Set exercise: Print the passage on choosing native plant species and local adaptation in full, word for word.

Start of Document segment

Any environmentally conscientious consumer will need this information to help them avoid selecting non native species.  However, selecting a native species as defined by country (Canada or USA), or even from the forest zone you are in, is only half the process.  More attention needs to be taken since plant life cycles also include epigenetic processes that effect events such as when they develop their leaves or flowers in spring, or the timing of dormancy in the fall.  This could be compared to circadian rhythm in animals.  Such regional variation is expressed as "Local Adaption", and is particularly evident for plants that extend over a large longitudinal distance, or altitude range.   Such a plant species will have sub groups of populations, each with their own local adaptions.

End of Document segment
Start of Records

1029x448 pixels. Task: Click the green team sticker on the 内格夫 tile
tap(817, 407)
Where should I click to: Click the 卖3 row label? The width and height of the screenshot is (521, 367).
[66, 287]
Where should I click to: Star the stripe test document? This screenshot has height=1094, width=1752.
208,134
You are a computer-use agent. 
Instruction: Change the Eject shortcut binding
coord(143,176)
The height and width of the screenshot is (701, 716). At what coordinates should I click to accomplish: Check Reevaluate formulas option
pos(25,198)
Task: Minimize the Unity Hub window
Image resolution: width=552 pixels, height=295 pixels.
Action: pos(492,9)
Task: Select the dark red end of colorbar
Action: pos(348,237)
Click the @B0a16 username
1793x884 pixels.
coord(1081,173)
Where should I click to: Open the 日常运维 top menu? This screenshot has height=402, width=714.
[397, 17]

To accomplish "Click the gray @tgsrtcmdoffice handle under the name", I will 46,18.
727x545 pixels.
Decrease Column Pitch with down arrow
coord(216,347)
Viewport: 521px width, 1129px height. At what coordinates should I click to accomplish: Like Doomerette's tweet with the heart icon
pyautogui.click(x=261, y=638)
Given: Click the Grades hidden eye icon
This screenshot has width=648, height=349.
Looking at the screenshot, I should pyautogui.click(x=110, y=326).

End of Records

Correct result:
Any environmentally conscientious consumer will need this information to help them avoid selecting non native species.  However, selecting a native species as defined by country (Canada or USA), or even from the forest zone you are in, is only half the process.  More attention needs to be taken since plant life cycles also include epigenetic processes that effect events such as when they develop their leaves or flowers in spring, or the timing of dormancy in the fall.  This could be compared to circadian rhythm in animals.  Such regional variation is expressed as "Local Adaption", and is particularly evident for plants that extend over a large longitudinal distance, or altitude range.   Such a plant species will have sub groups of populations, each with their own local adaptions.